O Ministério da Cultura realizou um excelente trabalho, organizando seminários sobre direitos autorais desde 2007, reunindo todos os envolvidos no processo: ECAD, sociedades e artistas. Este debate gerou um anteprojeto de lei, que ficou em consulta pública por 75 dias. A sociedade aguarda então que este texto, e não outro, seja submetido ao Congresso.

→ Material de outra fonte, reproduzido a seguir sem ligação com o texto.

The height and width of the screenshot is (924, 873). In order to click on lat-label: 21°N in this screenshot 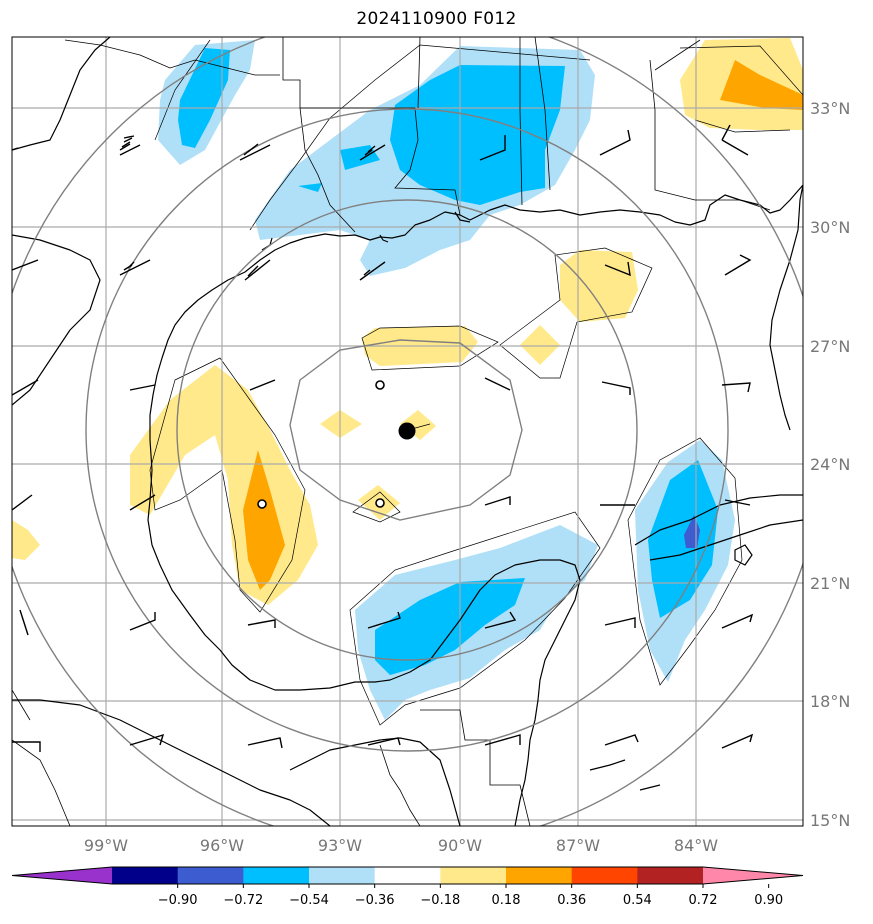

Para além da reforma do direito autoral, queremos um ente regulador que possa dar conta dos novos tempos, que possa investir em soluções tecnológicas e plataformas para a arrecadação e distribuição do direito autoral para o mundo digital e físico. Nada está sofrendo tantas transformações nesses novos tempos quanto o direito autoral. E não é só na música. Os jornais, livros, filmes, textos científicos e tudo que é digitalizável tem que encontrar novos caminhos para remunerar autores sem punir os usuários. E não podemos ficar esperando que a lei seja o caminho. Sabemos que esta vem sempre a reboque dos costumes que mudam cada vez mais rápido e mais inesperadamente.
O ECAD não tem tecnologia nem estrutura para, enquanto faz insatisfatoriamente seu papel de arrecadar e distribuir, investigar e criar soluções para esse vertiginoso mundo em transformação. Um ente técnico/científico independente com a participação da sociedade e dos autores terá. O que trará muito mais eficiência ao trabalho do ECAD, cuja importância tende a crescer muito daqui para frente diante da enormidade que será a receita gerada na rede à disposição dos autores.

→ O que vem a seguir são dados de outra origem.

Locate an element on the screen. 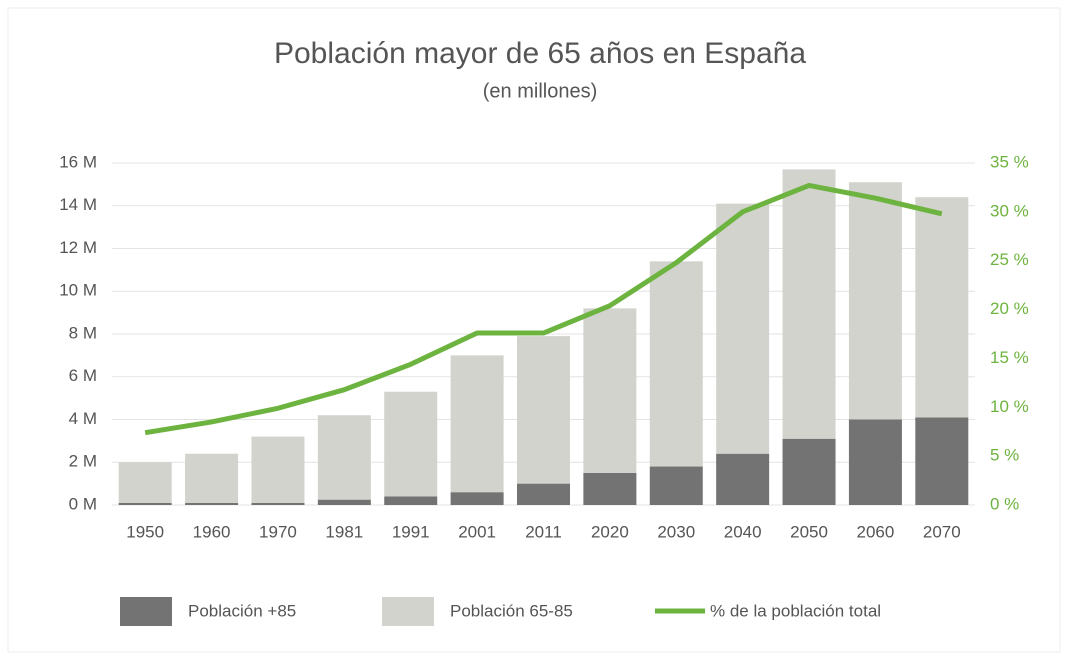 Image resolution: width=1068 pixels, height=660 pixels. x-tick-label: 2040 is located at coordinates (743, 532).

Mas, sobretudo, queremos a criação de um ente regulatório do Direito Autoral – e aí não estamos falando só de música – porque ele está previsto em Lei. Pedimos então a obediência ao Plano Nacional de Cultura, sancionado pelo presidente Lula em 3 de dezembro de 2010 e que estabelece, dentre outras medidas, em seu artigo 1.9.1, a criação de instituição especificamente voltada à promoção e regulação de direitos autorais e suas atividades de arrecadação e distribuição.
Acredito que com bom senso e equilíbrio criaremos um caminho que servirá de exemplo para o mundo. Que a força criativa da arte nos ilumine. Muito obrigado.